The original dataset consisted of 433 non-augmented images of Sonchus oleraceus (annual sowthistle) and 397 images of Malva parviflora (little mallow), totaling 830 standard images. Table 2 shows the number of images present in each class corresponding to a growing condition. Through image augmentation, each original image was expanded by a factor of 28, generating 27 additional variants per image and resulting in a final dataset of 23,240 images. These images were systematically organized into training and testing sets for three neural network architectures: DenseNet-121, ResNet-101, and ResNet-50. Each model was trained and evaluated on two datasets: one comprising only the original cropped RGB images, and the other consisting of the augmented image set.

Table 2 Classes and the number of Non-Augmented images in each Class.

In these experiments, the dataset was randomly partitioned into stratified training and testing sets (80:20 ratio), ensuring class balance across all ten trials. Performance metrics were recorded for each trial, providing an additional perspective on model reliability.

Deep learning architectures

To evaluate the performance of deep learning models in classifying weed species under variable environmental conditions, we selected three widely adopted convolutional neural network (CNN) architectures: ResNet-50, ResNet-101, and DenseNet-121. These models represent complementary design philosophies in deep learning. ResNet-50 and ResNet-101 are part of the residual network family introduced by He et al.20, which utilize skip connections to mitigate the vanishing gradient problem and enable stable training of deeper networks. ResNet-50 offers a balance between accuracy and computational efficiency, while ResNet-101 increases model depth and representational capacity, often leading to improved classification performance in fine-grained image recognition tasks.22 Both networks have demonstrated strong results in agricultural imaging and plant species classification.18,40.

_DATASET CONTENT_.
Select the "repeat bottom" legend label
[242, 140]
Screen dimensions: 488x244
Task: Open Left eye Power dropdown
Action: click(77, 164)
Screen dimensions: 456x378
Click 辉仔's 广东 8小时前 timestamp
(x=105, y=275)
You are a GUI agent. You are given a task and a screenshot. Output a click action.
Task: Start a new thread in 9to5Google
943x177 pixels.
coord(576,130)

---

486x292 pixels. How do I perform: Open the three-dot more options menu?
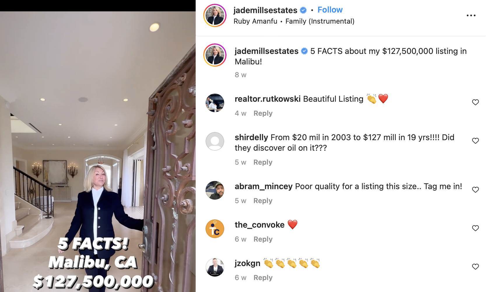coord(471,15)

==

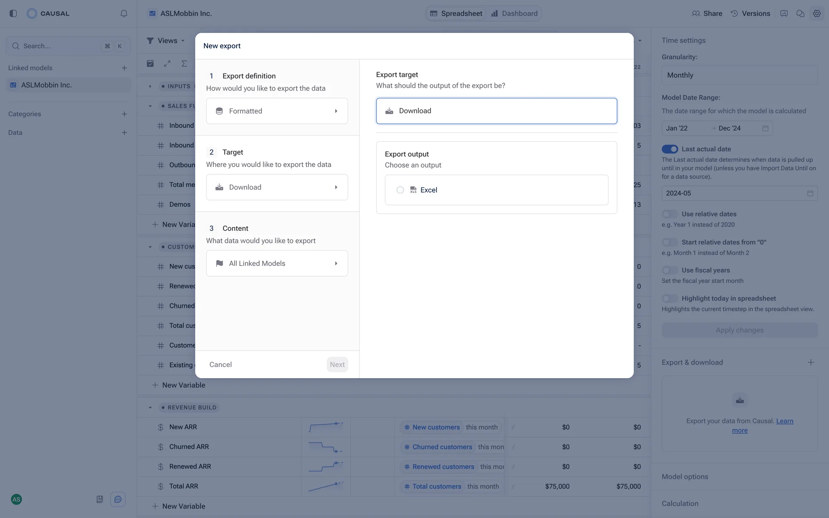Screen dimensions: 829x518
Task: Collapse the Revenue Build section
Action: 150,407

_TASK TO CARRY OUT_.
Answer these questions from the text on weed image classification above:
1. How many original images of Malva parviflora did the dataset contain?
2. What ratio was used to partition the data into training and testing sets?
3. What do ResNet-50 and ResNet-101 use to mitigate the vanishing gradient problem?

_WRITTEN ANSWER_.
1. 397
2. 80:20
3. Skip connections